This article dives into how Sakuu’s technology reimagines battery architecture, manufacturing, and scalability—offering insights that matter to automotive engineers, EV designers, lean manufacturing experts, and green technology investors.
Why 3D Printing Solid-State Batteries Matters
Solid-state batteries promise improved safety, higher energy density, and longer lifespan compared to liquid electrolyte cells. Sakuu’s innovation lies in how these are manufactured: not just what they make, but how. Instead of traditional casting, coating, or stacking processes, Sakuu prints each battery layer using additive manufacturing, drastically reducing scrap, solvent use, and factory footprint.
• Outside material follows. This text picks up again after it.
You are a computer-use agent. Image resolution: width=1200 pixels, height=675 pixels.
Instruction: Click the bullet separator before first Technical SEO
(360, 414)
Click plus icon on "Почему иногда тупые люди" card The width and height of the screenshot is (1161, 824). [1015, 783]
Using a fully dry process with advanced material science, Sakuu achieves higher performance with less environmental and capital cost. They can print lithium metal anodes and engineered cathode patterns directly onto substrates in custom shapes and configurations. It’s not just more efficient—it’s transformative.
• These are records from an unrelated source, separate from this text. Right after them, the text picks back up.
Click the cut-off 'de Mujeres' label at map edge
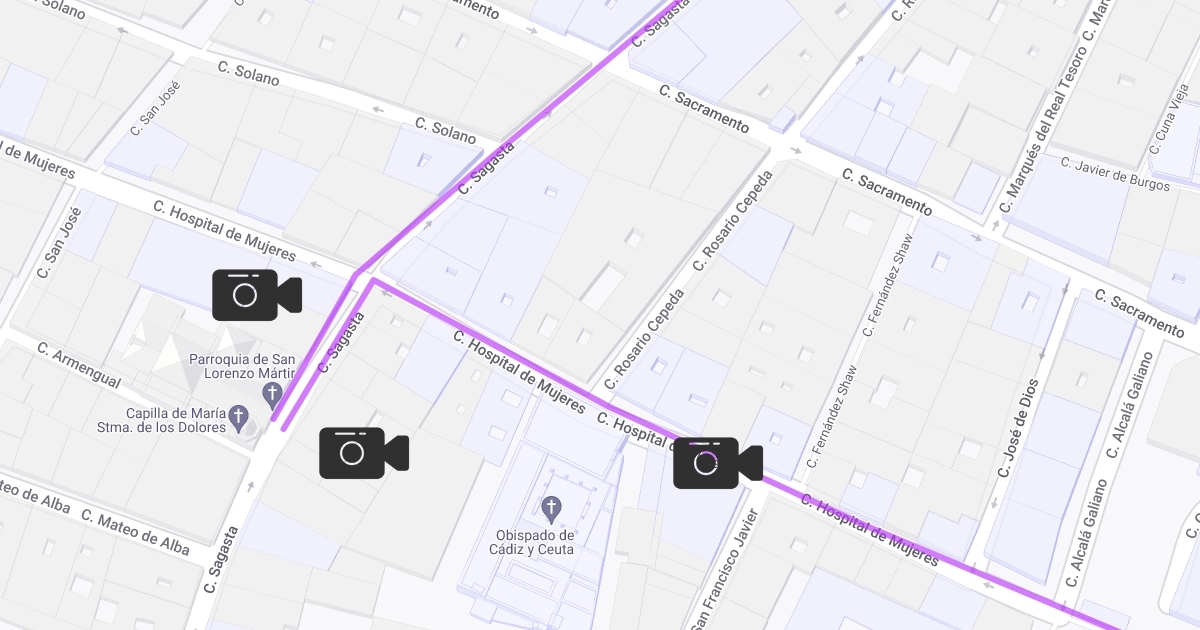 coord(37,160)
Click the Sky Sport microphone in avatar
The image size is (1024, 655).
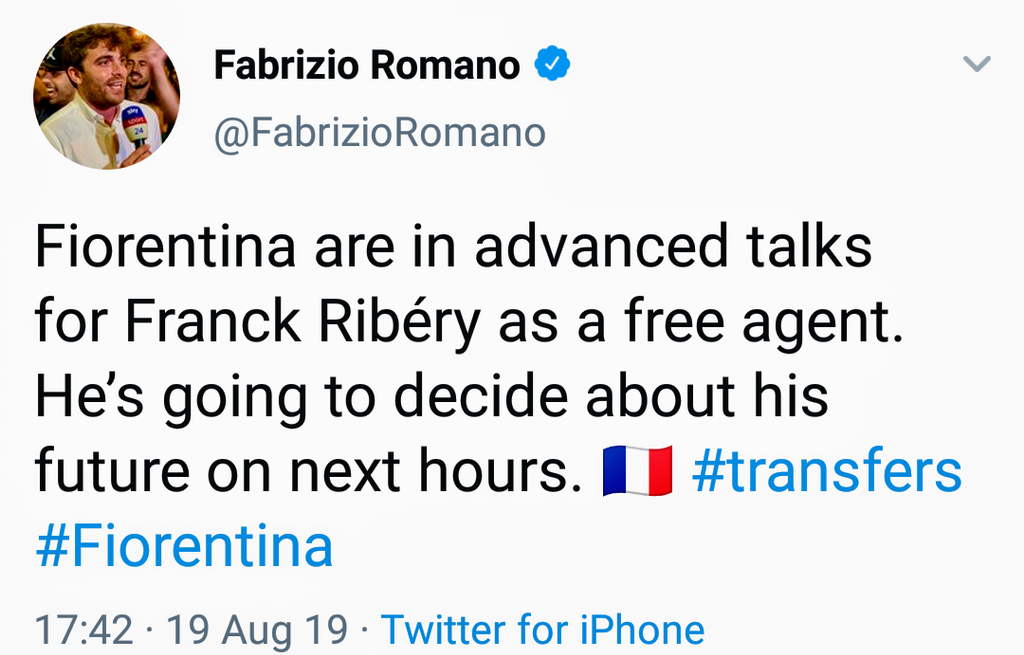[x=134, y=124]
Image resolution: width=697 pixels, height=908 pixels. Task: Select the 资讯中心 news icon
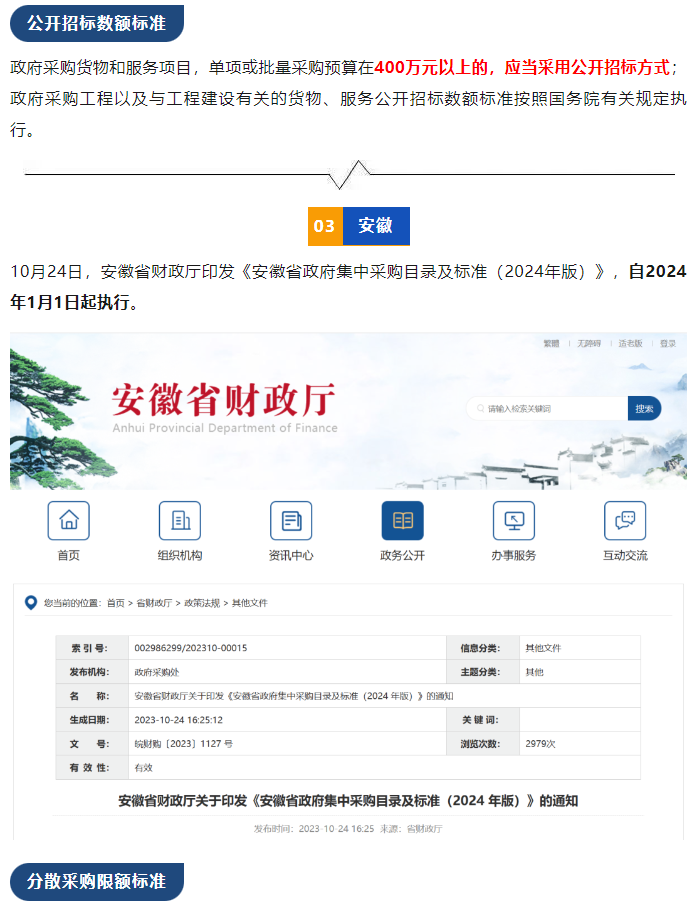pyautogui.click(x=291, y=520)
From Chemistry to Geometry: Redefining Battery Form
Traditional manufacturing lines constrain pouch cells to rectangular or cylindrical formats. Sakuu’s printed solid-state batteries break free from these design limitations. Their proprietary 3D printing platform—called Kavian—can fabricate cells in arbitrary shapes, even embedding cooling features or structural gaps into the cell geometry.
Engineers now design batteries to fit product needs instead of shaping products around batteries. This shift offers a major advantage for tight automotive spaces, wearable tech, aerospace payloads, and more.
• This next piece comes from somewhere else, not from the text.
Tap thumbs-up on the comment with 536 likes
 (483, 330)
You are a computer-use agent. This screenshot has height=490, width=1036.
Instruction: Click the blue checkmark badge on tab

Kavian prints cathodes, anodes, and even separators with millimeter-level precision. As a result, it produces functioning cells that fit perfectly into unconventional cavities. These include curved surfaces and complex assemblies. This precision unlocks new design possibilities across industries.
Additive Manufacturing at Industrial Speed
Sakuu’s additive approach is not slow prototyping. Their platform operates at industrial throughput. The Kavian system, roughly 60 feet long by 6 feet wide, can produce up to 2.5 megawatt-hours of battery capacity per year—and scale to 100 megawatt-hours with larger deployments.
A full gigawatt-hour factory would require just 10–11 of these machines, drastically reducing plant size and energy requirements. That means faster time to scale, lower capex, and a smaller environmental footprint—key advantages for automakers looking to localize and decarbonize battery supply chains.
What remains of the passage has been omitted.